TEXTO DEL DOCUMENTO
El reloj moderno, mecánico en principio, encarnaba la rueda; y ha dejado de tener sus antiguos significados y funciones. La pluralidad de los tiempos sucede a la uniformidad del tiempo. Hoy nada es más fácil que cenar en Nueva York y tener indigestión en París. Todos los días, unos viajeros tienen la experiencia de pasar en un momento de una cultura que todavía está en 3000 a. C. a otra del siglo XX. La mayor parte de la vida norteamericana, en sus apariencias, sigue líneas decimonónicas. Nuestra experiencia interior, que cada vez más se va diferenciando de las pautas mecánicas, es eléctrica, inclusiva y mítica en sus modos. El modo mítico, o icóniro, de conciencia está sustituyendo el punto de vista por lo polifacético.
Los historiadores reconocen el papel básico que, en la vida monástica, desempeñó el reloj para sincronizar las tareas humanas. Salvo en comunidades muy alfabetizadas, era impensable la aceptación de semejante fragmentación de la vida en minutos y horas. Tanto en los primeros siglos de la era cristiana como hoy en día, la predisposición para someter el organismo humano al ajeno modo del tiempo mecánico dependía de la alfabetización. Para que el reloj se impusiera, tenía que haber una aceptación previa de la presión visual inseparable de la escritura fonética. De por sí, la alfabetización es un ascetismo abstracto que prepara el terreno para inacabables patrones de escasez en la comunidad humana. Con la alfabetización universal, el tiempo puede asumir el carácter de espacio cerrado, o pictórico, que puede dividirse una y otra vez. O llenarse. «Mi agenda está llena». Y también puede dejarse vacío: «Tengo una semana libre el mes que viene». Y, como ha demostrado Sebastian de Grazia en Of Time, Work and Leisure, todo el tiempo libre del mundo no es ocio, porque el ocio no admite la división de las tareas de la que surge el «trabajo», ni las divisiones del tiempo que crean el «tiempo completo» y el «tiempo libre». El ocio excluye el tiempo como contenedor. Una vez que el tiempo queda mecánica o visualmente cerrado, dividido y llenado, puede emplearse con mayor eficiencia. Como expone Parkinson en la famosa «ley de Parkinson», el tiempo puede convertirse en un dispositivo para ahorrar trabajo.

EJERCICIOS PROPUESTOS
- 1) Según el texto sobre el reloj, ¿qué papel reconocen los historiadores al reloj en la vida monástica?
- 2) Cambia "Nueva York" por "Londres" y reproduce el pasaje del texto sobre el reloj que empieza en "El reloj moderno, mecánico" y termina en "por lo polifacético.".
- 3) Prosigue el texto sobre el reloj desde el punto en que termina.

DATOS PROPORCIONADOS
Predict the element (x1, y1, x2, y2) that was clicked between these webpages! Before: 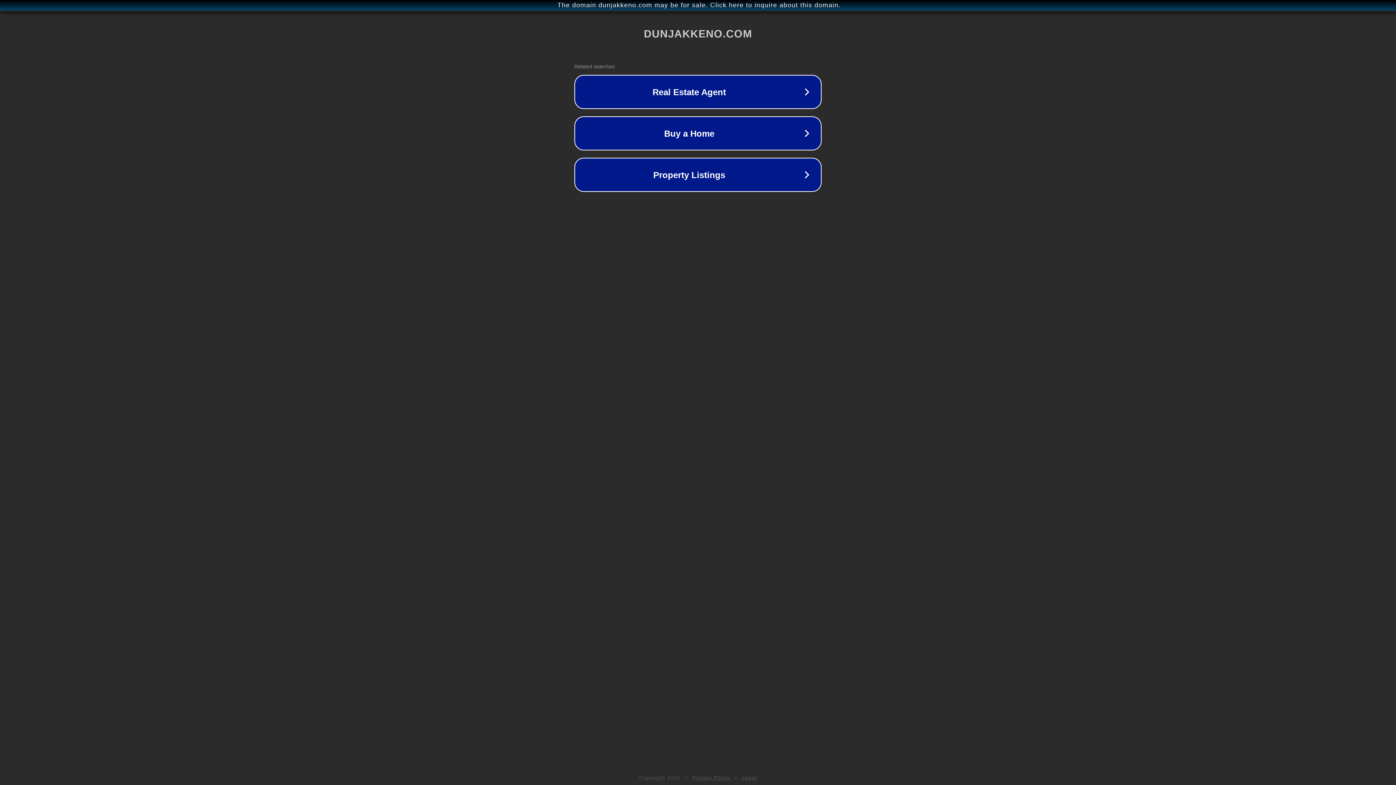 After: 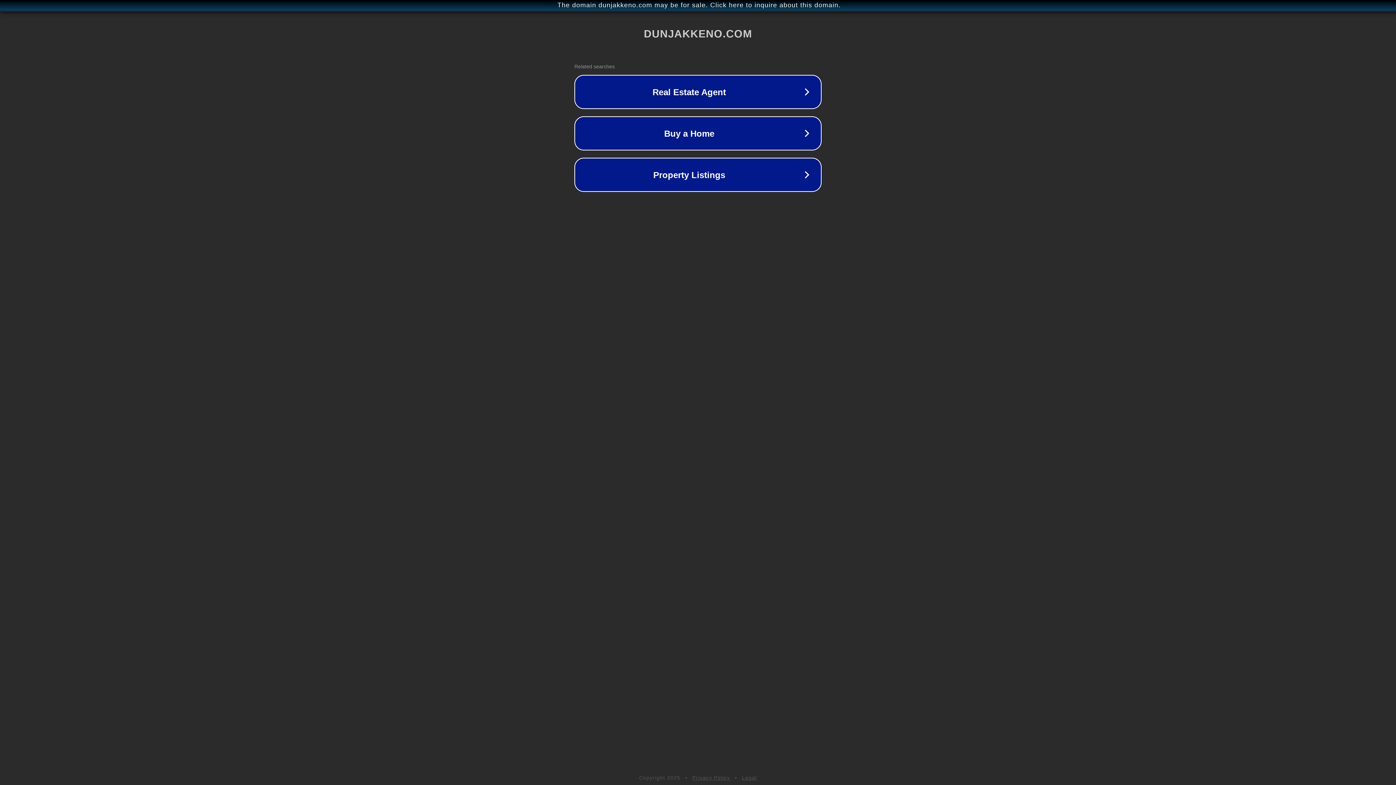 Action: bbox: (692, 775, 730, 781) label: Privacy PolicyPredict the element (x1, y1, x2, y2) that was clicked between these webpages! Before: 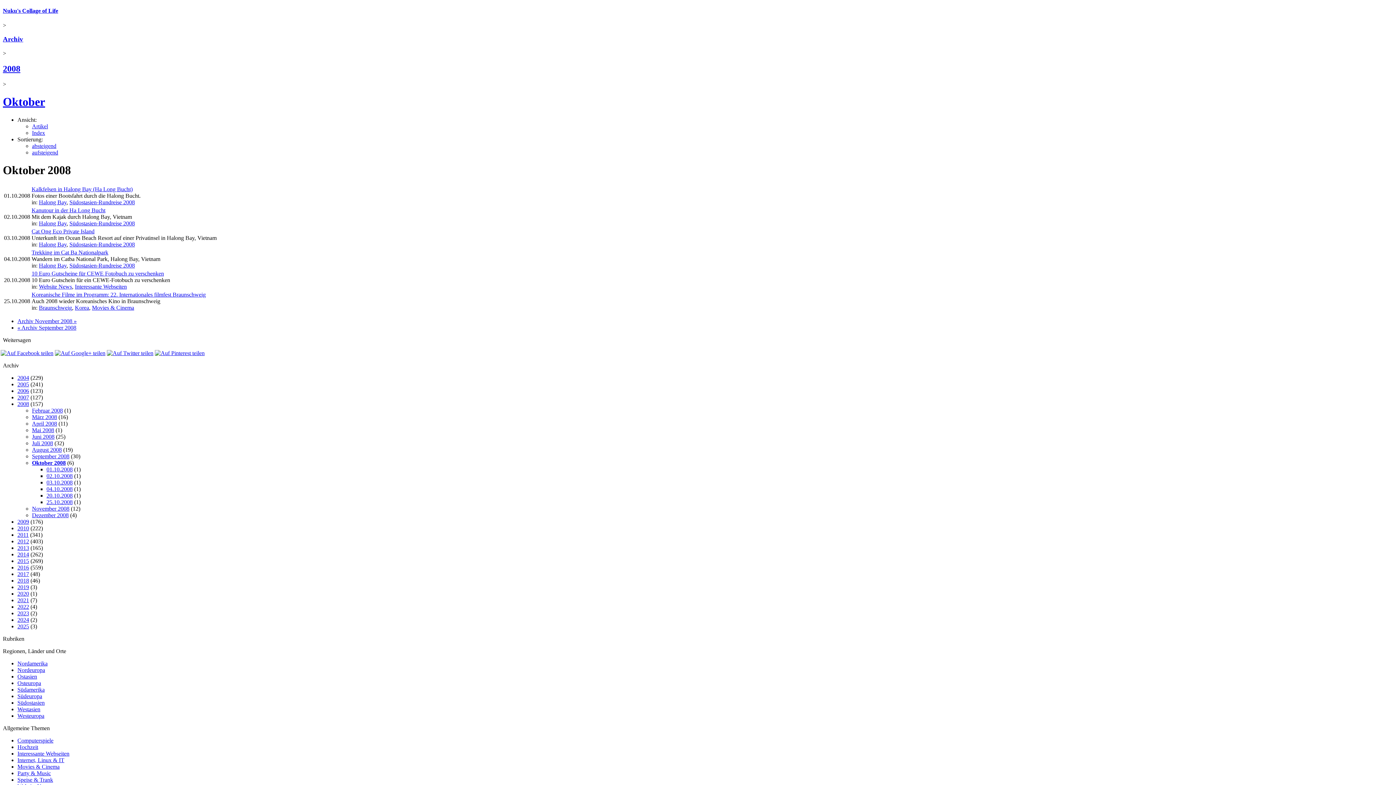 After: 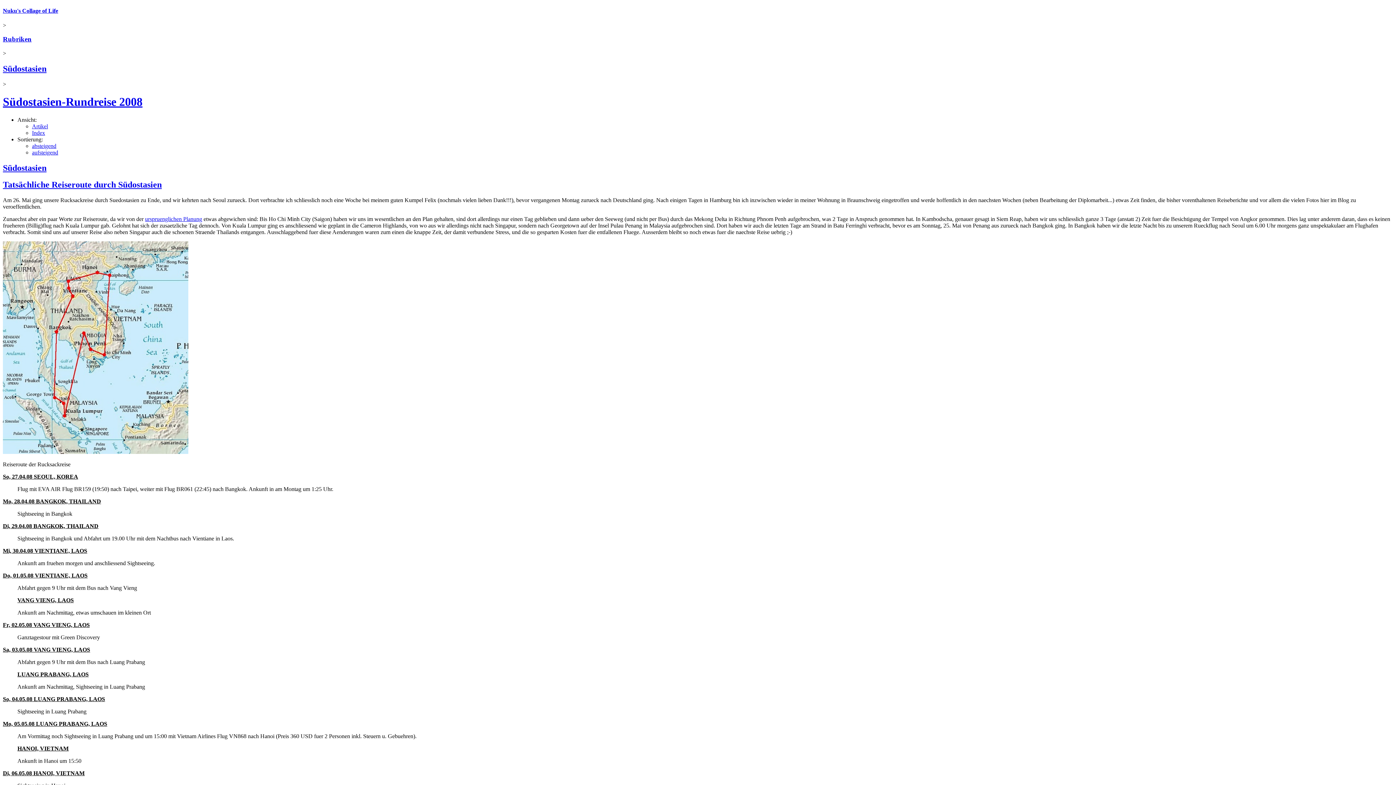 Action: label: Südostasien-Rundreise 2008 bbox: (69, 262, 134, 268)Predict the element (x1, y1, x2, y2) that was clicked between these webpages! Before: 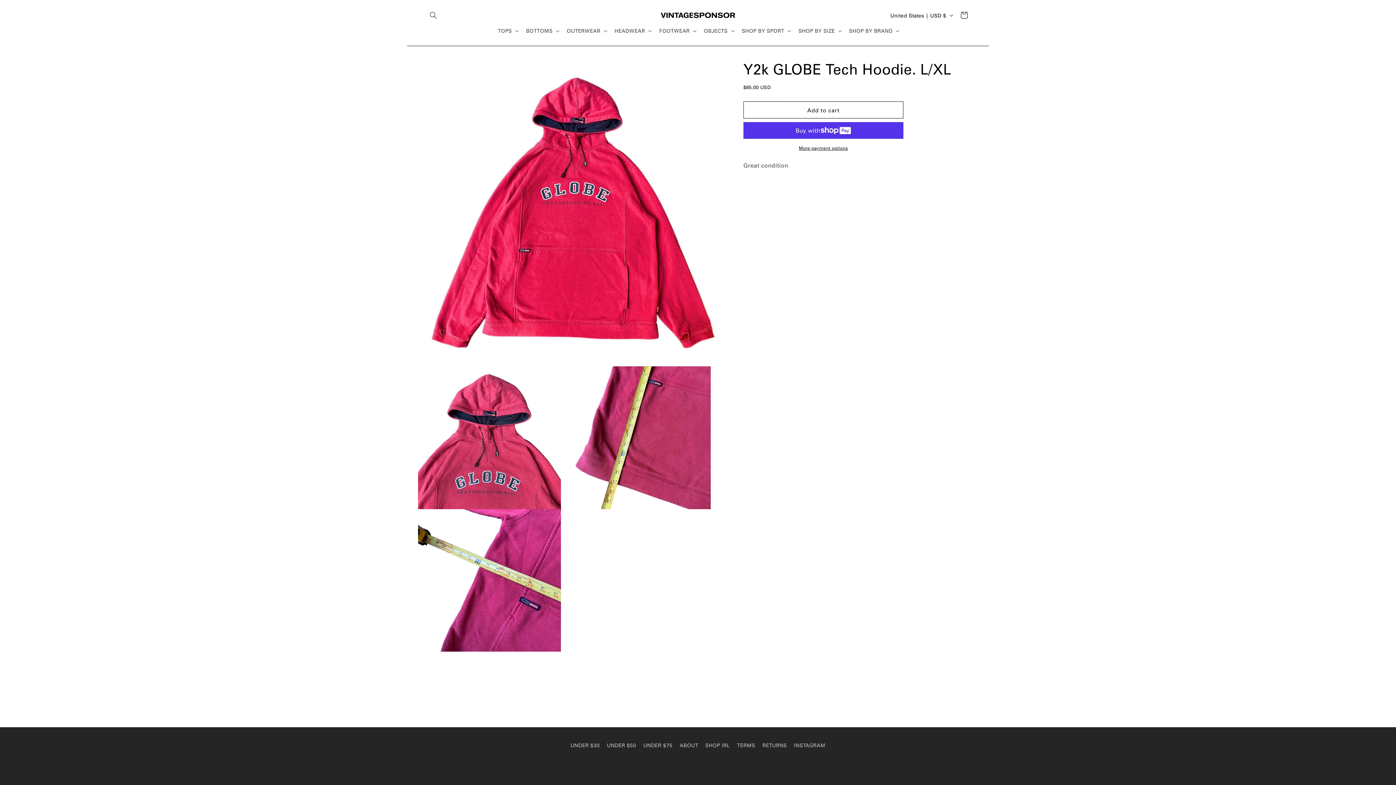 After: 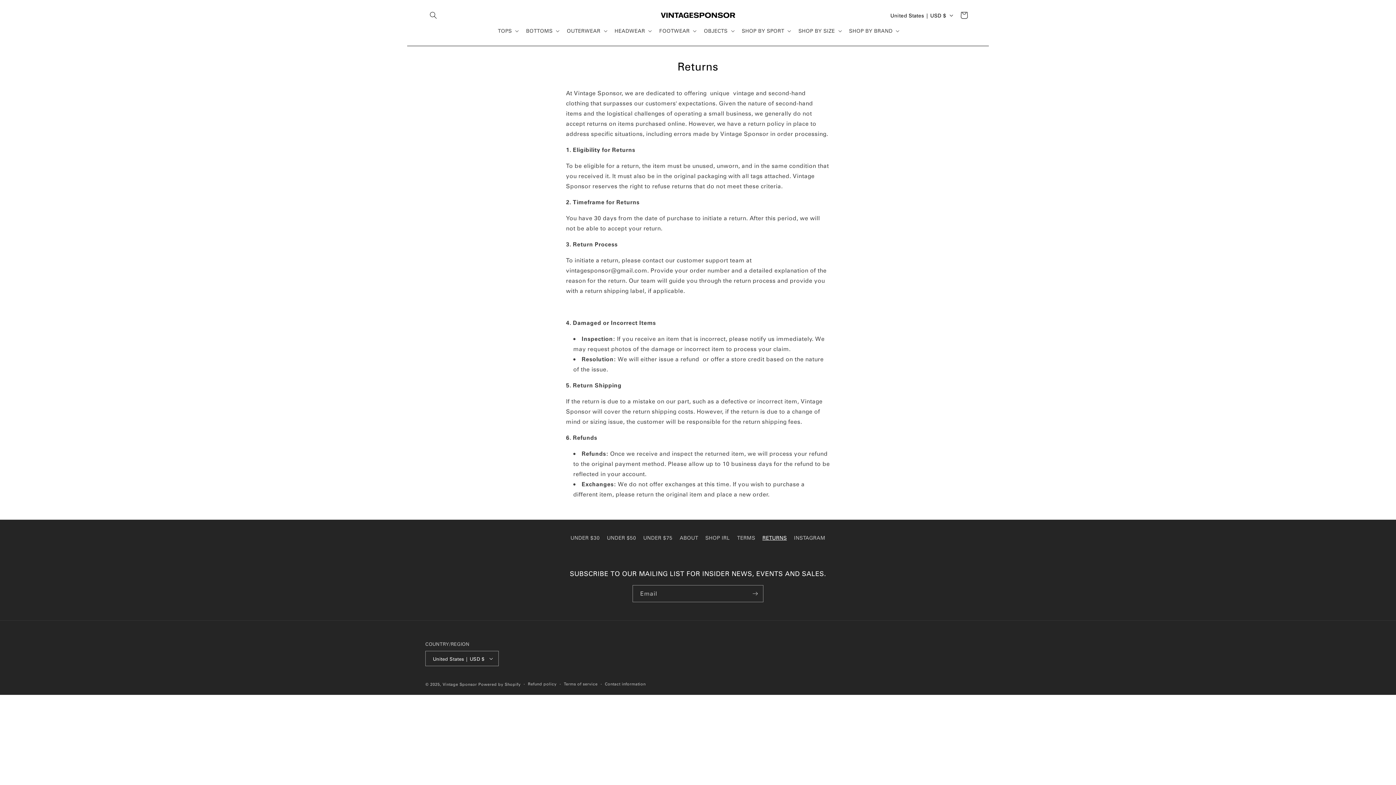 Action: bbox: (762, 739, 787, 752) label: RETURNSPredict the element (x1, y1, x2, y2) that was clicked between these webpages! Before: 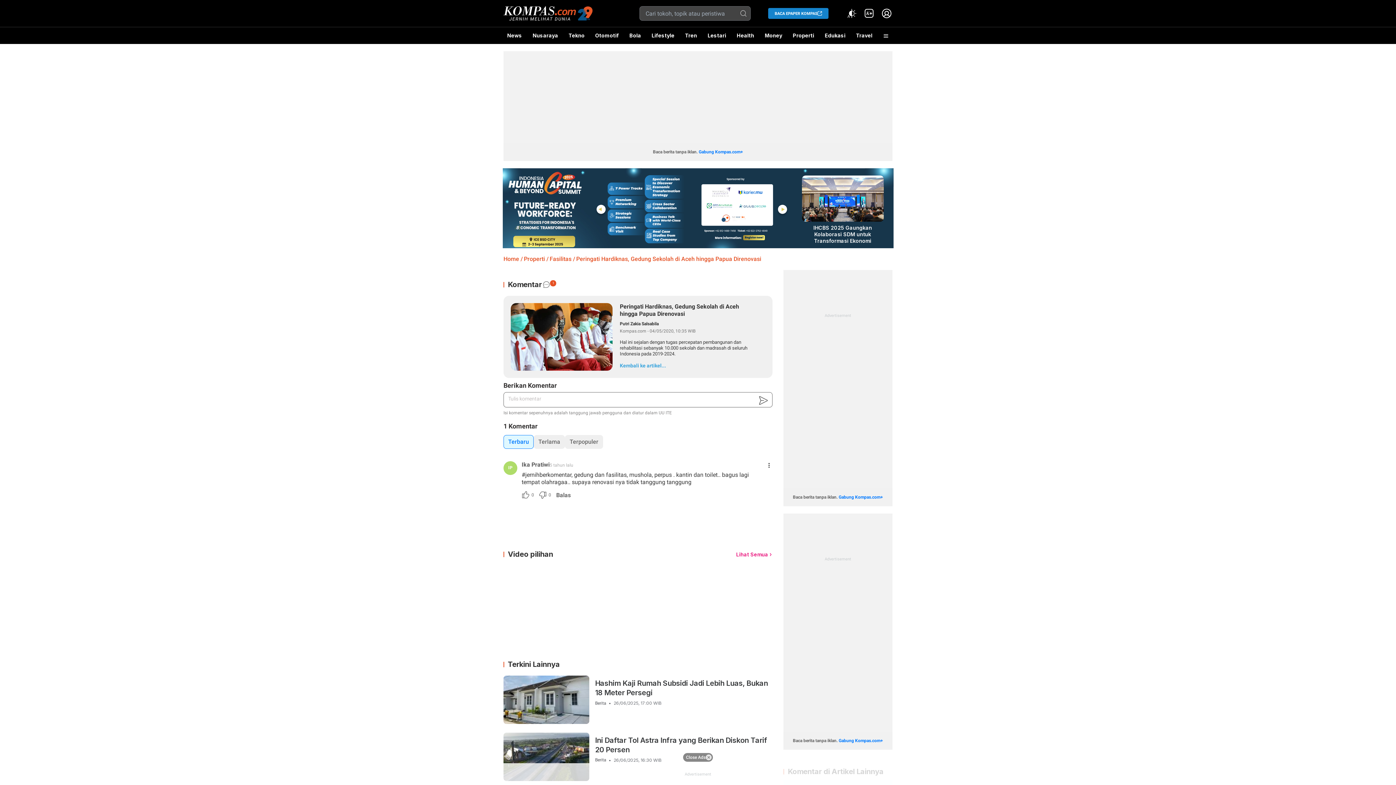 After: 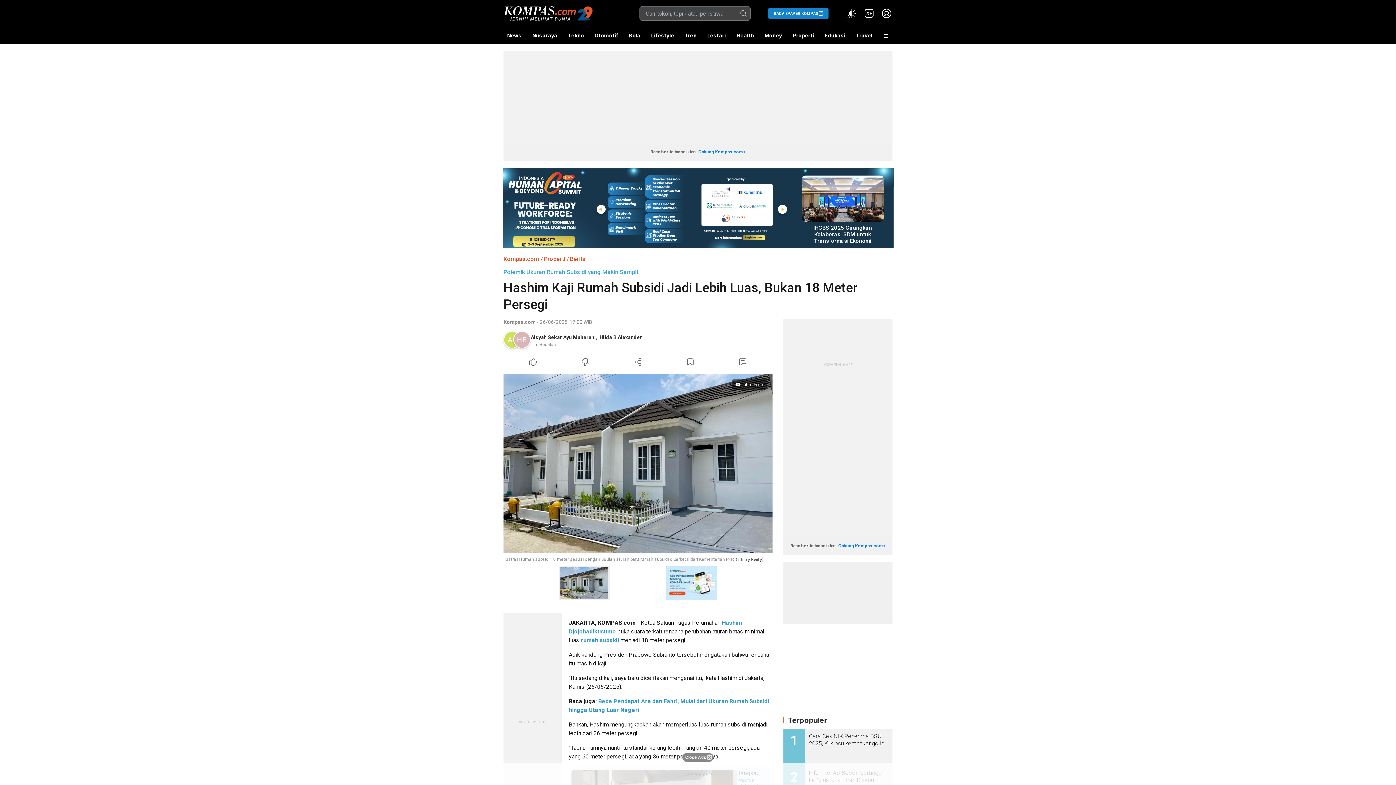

LISTA DE RESPUESTAS
- 1) Un papel básico para sincronizar las tareas humanas.

- 2)
El reloj moderno, mecánico en principio, encarnaba la rueda; y ha dejado de tener sus antiguos significados y funciones. La pluralidad de los tiempos sucede a la uniformidad del tiempo. Hoy nada es más fácil que cenar en Londres y tener indigestión en París. Todos los días, unos viajeros tienen la experiencia de pasar en un momento de una cultura que todavía está en 3000 a. C. a otra del siglo XX. La mayor parte de la vida norteamericana, en sus apariencias, sigue líneas decimonónicas. Nuestra experiencia interior, que cada vez más se va diferenciando de las pautas mecánicas, es eléctrica, inclusiva y mítica en sus modos. El modo mítico, o icóniro, de conciencia está sustituyendo el punto de vista por lo polifacético.

- 3)
Quien estudie la historia del reloj descubrirá que, con la invención del reloj mecánico, entró en vigor un principio totalmente nuevo. Los primeros relojes mecánicos conservaban el antiguo principio de acción continua de la fuerza motriz, como la clepsidra o el molino de agua. Fue alrededor de 1300 que se dio el paso de interrumpir momentáneamente el movimiento rotatorio con un eje y un volante. Dicho mecanismo se llamó «escape» y permitía traducir literalmente la fuerza continua de la rueda en el principio visual de sucesión uniforme aunque segmentada. El escape introdujo la acción recíproca de inversión de las agujas al girar un eje en un sentido u otro. La reunión, en el reloj mecánico, de esta antigua extensión del movimiento de la mano con la rotación hacia adelante de la rueda, era, de hecho, la traducción de las manos en pies y de éstos en manos. Tal vez no podía encontrarse más dificultosa extensión tecnológica de apéndices corporales en interrelación. Se separó, pues, la fuente de energía del reloj de sus manos, o fuente de información, mediante una traducción de tecnología. Así, el escape, como traducción del espacio de la rueda en espacio visual y uniforme, es una anticipación directa del cálculo infinitesimal que traduce cualquier tipo de espacio o movimiento en uno uniforme, continuo y visual.
Parkinson, desde su posición en la divisoria entre los empleos mecánico y eléctrico del tiempo y del espacio, puede ofrecernos un verdadero espectáculo guiñando ahora un ojo, ahora el otro, a los retratos del tiempo y del trabajo. Las culturas que, como la nuestra, están detenidas en el punto de transformación generan una gran abundancia de conciencia tanto cómica como trágica. Fue la mayor interacción de diversas formas de percepción y experiencia lo que dio su grandeza a las culturas de los siglos V a. C., XVI y XX. Pero muy pocos fueron los que llevaron una vida feliz durante estos períodos intensos, en los que todo lo que pueda asegurar cierta familiaridad y seguridad desaparece para ser configurado de nuevo en el plazo de unas pocas décadas.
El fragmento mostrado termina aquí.